Exercise description
Repeat the lines of the listing below exactly, starting at the line that contains "The width and height of the screenshot is (2576, 1454)." and running through the last line, both included, and only those.

Input for this task
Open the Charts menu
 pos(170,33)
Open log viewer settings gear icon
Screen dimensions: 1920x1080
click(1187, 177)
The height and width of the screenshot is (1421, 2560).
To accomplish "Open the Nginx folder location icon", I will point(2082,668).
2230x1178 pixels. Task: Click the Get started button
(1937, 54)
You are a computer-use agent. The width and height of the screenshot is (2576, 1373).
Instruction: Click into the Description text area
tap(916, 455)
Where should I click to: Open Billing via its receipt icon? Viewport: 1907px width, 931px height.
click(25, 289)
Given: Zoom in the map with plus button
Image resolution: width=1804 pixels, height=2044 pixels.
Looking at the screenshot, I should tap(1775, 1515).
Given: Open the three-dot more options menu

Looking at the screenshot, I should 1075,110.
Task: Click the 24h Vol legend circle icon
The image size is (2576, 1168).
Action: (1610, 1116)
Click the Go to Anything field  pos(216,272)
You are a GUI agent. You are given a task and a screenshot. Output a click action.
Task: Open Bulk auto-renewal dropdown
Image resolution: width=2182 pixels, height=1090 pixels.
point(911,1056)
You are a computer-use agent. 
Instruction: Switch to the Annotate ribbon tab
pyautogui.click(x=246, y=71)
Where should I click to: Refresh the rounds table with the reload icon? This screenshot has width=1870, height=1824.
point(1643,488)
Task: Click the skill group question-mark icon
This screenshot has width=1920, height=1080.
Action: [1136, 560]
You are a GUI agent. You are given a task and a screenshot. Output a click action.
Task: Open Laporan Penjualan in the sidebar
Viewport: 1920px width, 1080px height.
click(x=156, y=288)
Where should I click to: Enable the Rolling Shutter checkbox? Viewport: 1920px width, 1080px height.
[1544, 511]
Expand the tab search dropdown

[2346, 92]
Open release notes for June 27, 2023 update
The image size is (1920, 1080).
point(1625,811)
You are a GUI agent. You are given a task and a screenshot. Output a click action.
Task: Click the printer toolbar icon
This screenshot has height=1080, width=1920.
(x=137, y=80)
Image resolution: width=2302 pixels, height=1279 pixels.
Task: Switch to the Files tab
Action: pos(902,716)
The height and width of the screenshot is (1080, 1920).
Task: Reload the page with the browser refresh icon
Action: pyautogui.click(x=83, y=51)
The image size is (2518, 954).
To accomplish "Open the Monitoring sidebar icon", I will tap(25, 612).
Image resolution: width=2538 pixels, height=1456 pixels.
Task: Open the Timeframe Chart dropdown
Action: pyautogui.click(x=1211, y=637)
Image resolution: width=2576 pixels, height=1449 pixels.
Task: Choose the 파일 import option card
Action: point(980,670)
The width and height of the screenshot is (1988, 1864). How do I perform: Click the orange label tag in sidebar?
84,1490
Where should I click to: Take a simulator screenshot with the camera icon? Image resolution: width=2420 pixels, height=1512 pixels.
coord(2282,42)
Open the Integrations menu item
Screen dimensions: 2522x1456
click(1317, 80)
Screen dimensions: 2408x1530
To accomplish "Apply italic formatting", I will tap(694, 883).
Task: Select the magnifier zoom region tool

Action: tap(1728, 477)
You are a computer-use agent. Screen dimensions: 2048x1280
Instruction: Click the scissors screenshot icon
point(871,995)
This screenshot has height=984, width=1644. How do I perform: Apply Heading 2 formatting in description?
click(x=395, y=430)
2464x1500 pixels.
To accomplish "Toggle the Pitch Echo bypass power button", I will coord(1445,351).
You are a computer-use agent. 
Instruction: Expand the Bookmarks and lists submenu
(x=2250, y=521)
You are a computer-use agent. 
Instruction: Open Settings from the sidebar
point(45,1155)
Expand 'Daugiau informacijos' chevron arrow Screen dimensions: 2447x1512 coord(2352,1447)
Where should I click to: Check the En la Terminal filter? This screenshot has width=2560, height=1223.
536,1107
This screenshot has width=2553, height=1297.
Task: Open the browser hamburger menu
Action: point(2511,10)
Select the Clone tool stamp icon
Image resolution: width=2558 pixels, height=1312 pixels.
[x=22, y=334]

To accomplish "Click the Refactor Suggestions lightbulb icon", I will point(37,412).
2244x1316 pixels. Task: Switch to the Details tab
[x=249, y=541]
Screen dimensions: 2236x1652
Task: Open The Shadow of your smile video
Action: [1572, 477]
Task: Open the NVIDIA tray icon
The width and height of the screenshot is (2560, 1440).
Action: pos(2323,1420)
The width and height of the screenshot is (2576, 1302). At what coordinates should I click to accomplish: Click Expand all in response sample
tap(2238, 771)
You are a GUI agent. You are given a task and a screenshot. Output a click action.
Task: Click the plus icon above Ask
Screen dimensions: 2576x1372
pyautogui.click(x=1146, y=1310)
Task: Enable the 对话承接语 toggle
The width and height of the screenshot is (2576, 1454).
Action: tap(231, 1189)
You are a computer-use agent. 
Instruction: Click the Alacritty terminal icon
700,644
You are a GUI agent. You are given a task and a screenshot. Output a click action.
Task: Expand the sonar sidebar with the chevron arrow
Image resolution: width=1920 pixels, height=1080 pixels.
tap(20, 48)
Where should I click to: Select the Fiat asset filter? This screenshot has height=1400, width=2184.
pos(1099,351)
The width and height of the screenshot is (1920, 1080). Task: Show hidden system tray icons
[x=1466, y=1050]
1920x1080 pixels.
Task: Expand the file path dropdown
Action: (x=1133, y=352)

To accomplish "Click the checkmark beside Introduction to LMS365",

Response to the task
The width and height of the screenshot is (2576, 1454).
Action: tap(231, 1189)
You are a computer-use agent. 
Instruction: Click the Alacritty terminal icon
700,644
You are a GUI agent. You are given a task and a screenshot. Output a click action.
Task: Expand the sonar sidebar with the chevron arrow
Image resolution: width=1920 pixels, height=1080 pixels.
tap(20, 48)
Where should I click to: Select the Fiat asset filter? This screenshot has height=1400, width=2184.
pos(1099,351)
The width and height of the screenshot is (1920, 1080). Task: Show hidden system tray icons
[x=1466, y=1050]
1920x1080 pixels.
Task: Expand the file path dropdown
Action: (x=1133, y=352)

To accomplish "Click the checkmark beside Introduction to LMS365",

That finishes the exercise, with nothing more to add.